Boxing: 'I want it written in capital letters that I will fight anyone, and it's not about the money'

Britain's world champion Ricky Hatton is annoyed. He tells Steve Bunce why .

It is obvious that Ricky Hatton is in a bad mood according to his dad, Ray. He will no longer make the tea at the family carpet shop. According to the boxer, he will no longer meet inferior boxers in fights that he has no heart for either. He needs a test, he wants a test and he insists that inside the next six months he will finally get one.

"Everybody that knows me has seen me change during the last year or so and that is because it has been very frustrating being Ricky Hatton," said Hatton at his gym in Denton earlier this week.

"I've not been happy with the opponents and I've not been happy with the way some things have been going and I'm not one to keep my mouth shut if I'm annoyed. This year I've been pissed off and I've let everybody know," said Hatton. That includes his dad and his promoter, Frank Warren.

Today Hatton is a happier man than he has been since last December and that is because at about 10 o'clock this evening he will step into the now familiar ring at the MEN Arena, in his home town of Manchester, for what he considers a real fight against a proper fighter. In the opposite corner will be the American Michael Stewart, who will step through the ropes knowing he is the underdog but willing, as ever, to test his limited skills against a better opponent.

The winner of tonight's fight will leave the ring with the World Boxing Union light-welterweight bauble, which Hatton is aiming to defend for the 14th time, and the right to challenge for the International Boxing Federation title sometime next year. It is the uncertainty of a real fight that has made Hatton so irritable and angry this year and he knows that a quick win this evening will not bring a big fight closer any quicker.

In theory, the winner of tonight's fight will meet the winner of the optimistically scheduled bout on 6 November between Australia's Russian emigré Kostya Tszyu and the American Sharmba Mitchell. However, Hatton has seen this fight announced and postponed too many times in the past and he has heard the rumours that it will be put back until next April or May.

"I really don't want to be sitting here hearing the same accusations that I'm avoiding the world's top fighters and just banking bundles of cash," said Hatton in the gym's tiny back room which doubles as a video parlour and tea kitchen.

"I want it written in giant capital letters that I will fight anyone, anywhere and it is not about the money.

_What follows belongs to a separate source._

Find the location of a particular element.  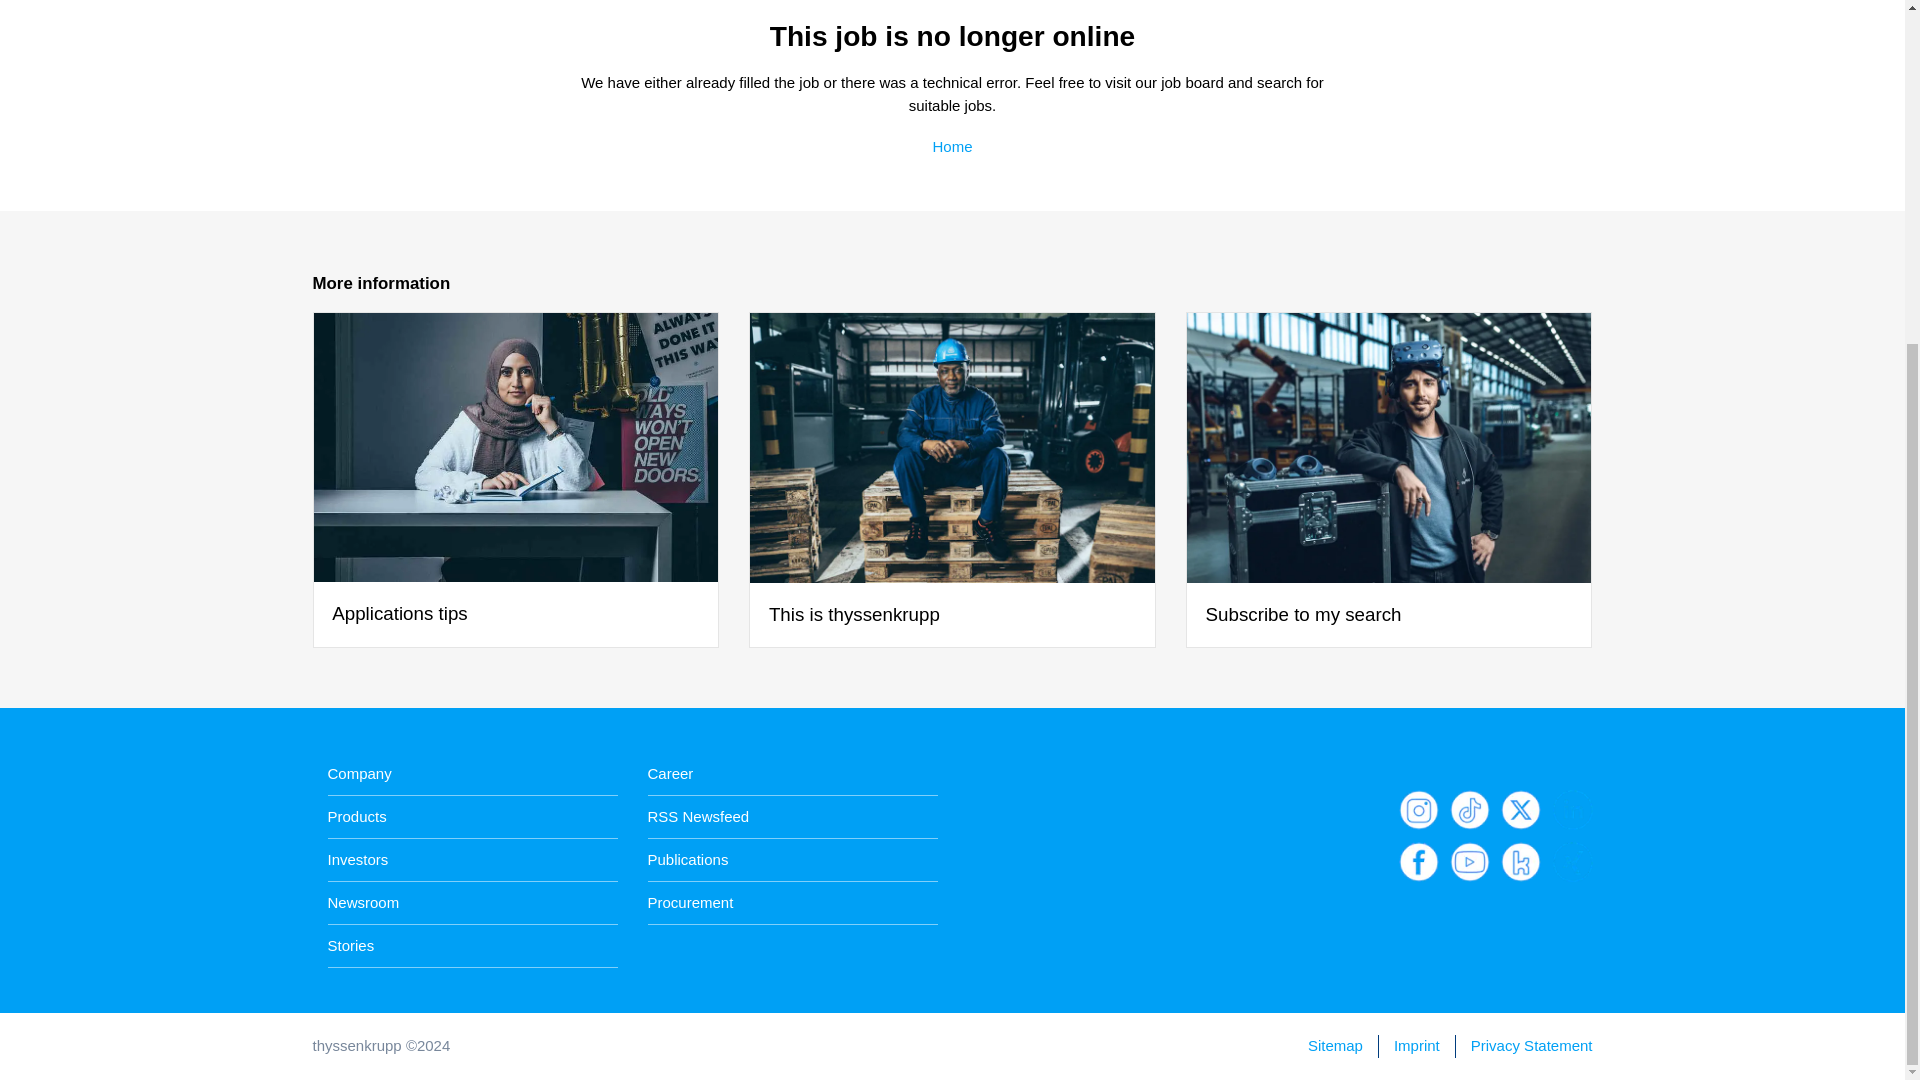

TKAG on LinkedIn is located at coordinates (1571, 810).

I know what people say behind my back and I want to put an end to that," Hatton said.

Back in April Hatton was less than 48 hours away from finally getting a fight against one of the sport's leading young contenders, but for some reason Kelson Pinto withdrew.

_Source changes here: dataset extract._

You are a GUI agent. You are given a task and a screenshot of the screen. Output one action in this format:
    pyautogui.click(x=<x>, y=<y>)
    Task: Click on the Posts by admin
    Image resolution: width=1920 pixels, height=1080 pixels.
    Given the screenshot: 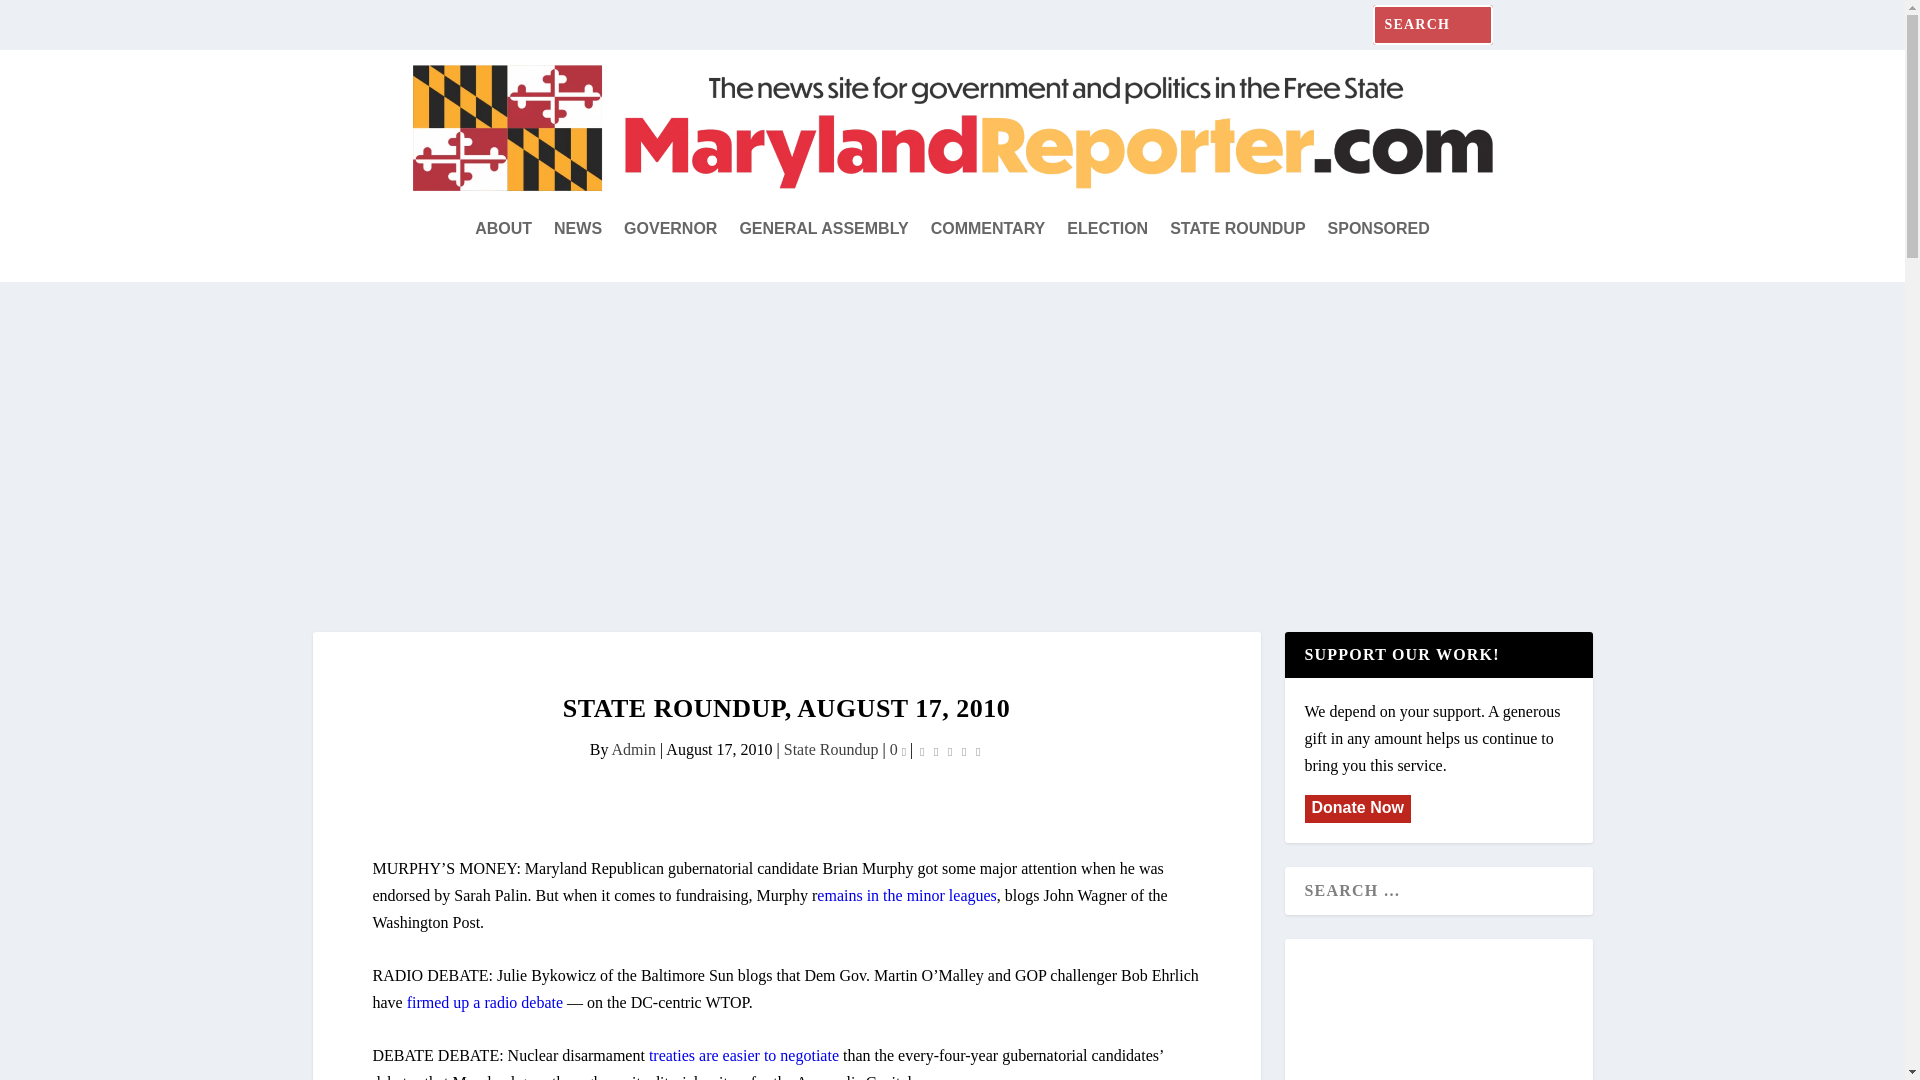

At the time, and with a capacity crowd of 17,000 already planning their Saturday night celebrations, a selection of absurd excuses appeared to shield the truth of Pinto's withdrawal. It was said that he had an injury, he was in dispute with his management, he had missed the plane and that he had remained in Brazil to be at his pregnant wife's bedside.

"I'm sick of hearing the excuses and this year I've heard plenty. Excuses mean nothing and excuses are bad for me because they make me look like the one that never wanted the fight so I have told Frank [Warren] to not give me any more excuses in the future," Hatton said.

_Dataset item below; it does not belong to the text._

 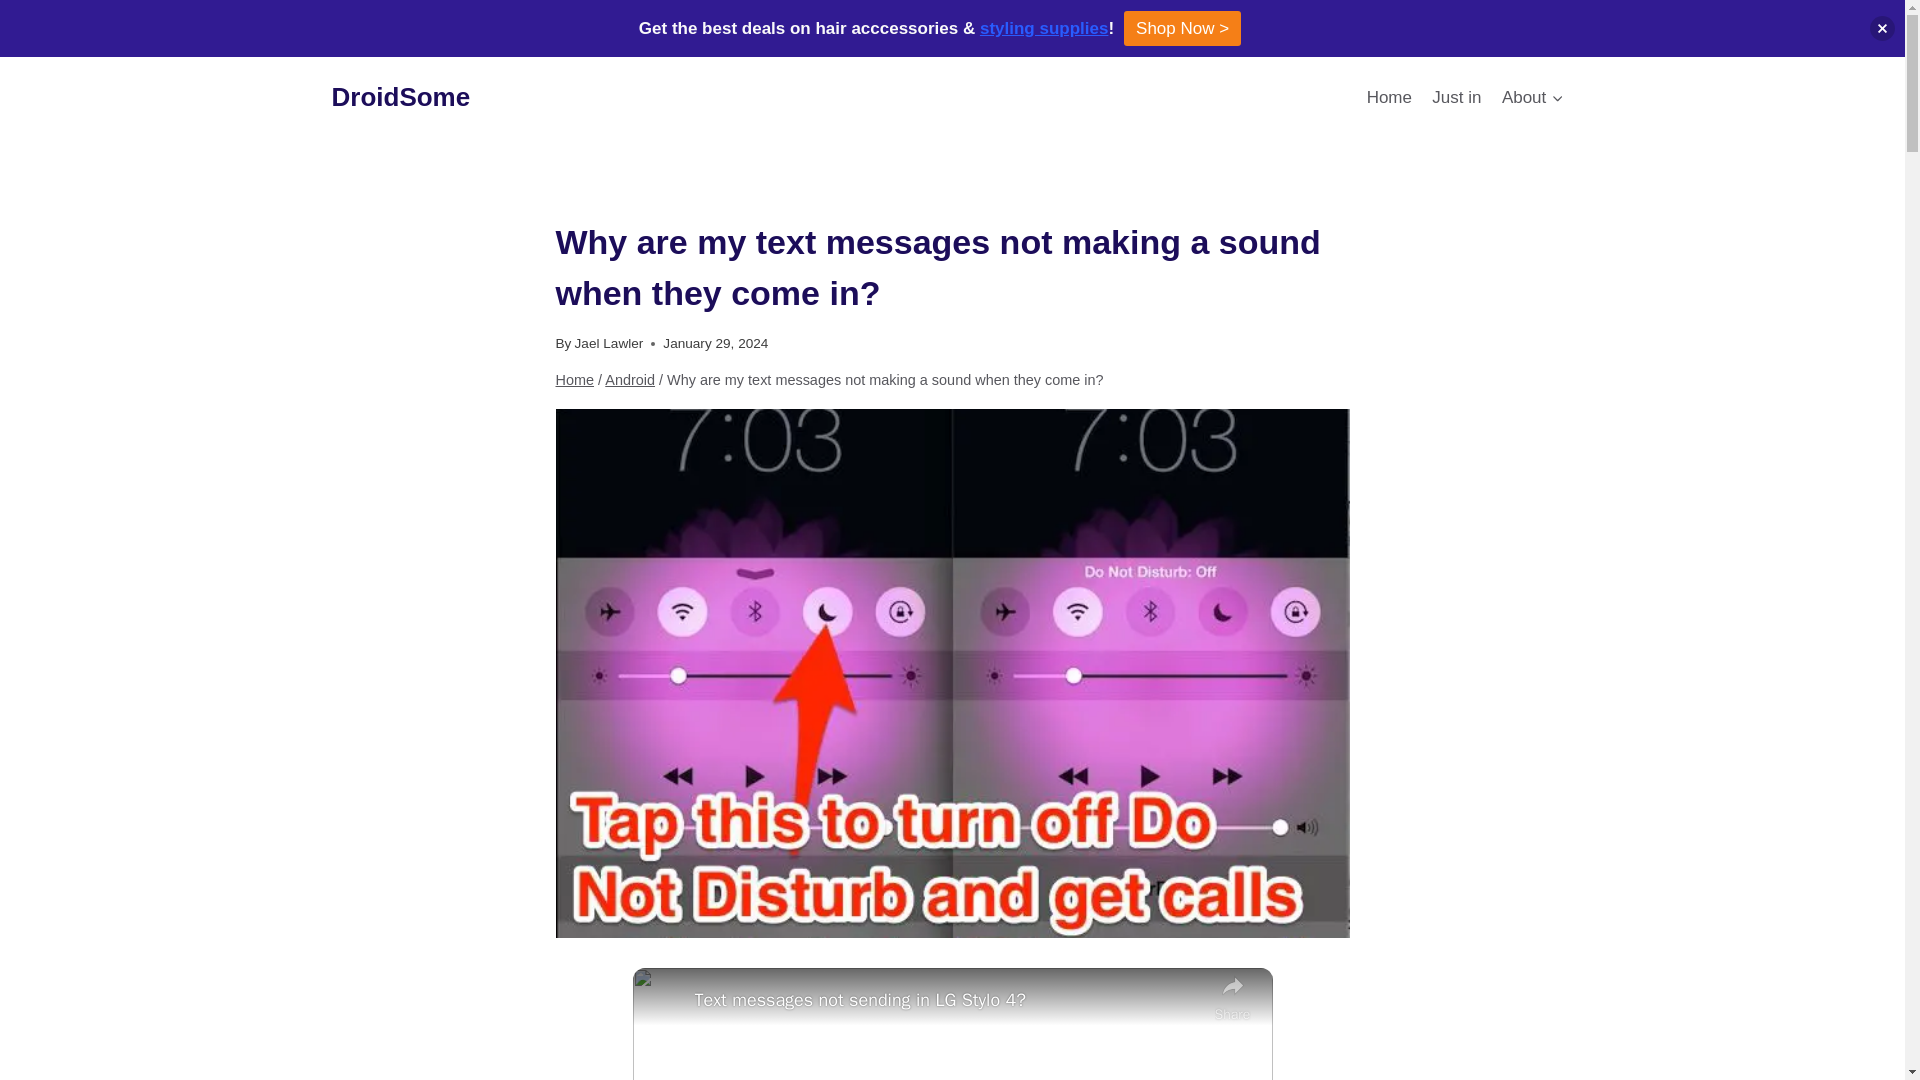 I want to click on Just in, so click(x=1456, y=96).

"At the same time I understand just how difficult it can be to make big international fights happen and I know that there has been some bad luck involved and that Frank, with his justifiable reputation for delivering, will come through in the end. I know that and I'm sick of hearing people doubt both me and Frank," Hatton said.

When Pinto failed to appear, a Danish boxer called Dennis Pedersen was acquired for slaughter and fell in six easy rounds, but that was a quality fight, an entertaining match compared to Hatton's dismal appearance in June when he required 12 one-sided and unimaginative rounds to outpoint Carlos Wilfredo Vilches, of Colombia, in the same MEN ring and in front of the same faithful crowd.

"Both of those fights were disappointing to me and I don't wish to be disrespectful, but there was simply no way that I could lose either of them and I know that I went through the motions both in the gym and in the ring," said Hatton.

"That has all changed now and since Stewart was announced as an opponent I have felt totally different. I felt like I did last year and that is fantastic for me and I know it will be a good night for the fans," continued Hatton.

The fans had initially been slow to react to Sky's decision to switch their boxing schedule from Saturday night to Friday night, but during the last five or six days the box office at the MEN has been busy and a crowd of more than 12,000 is now expected.

There had been some concern, less than a week ago, that fewer than 3,000 tickets had sold which is not surprising considering that Hatton had become part of a Saturday night out and that Friday, in Manchester, is a night for a good drink and not a good night out.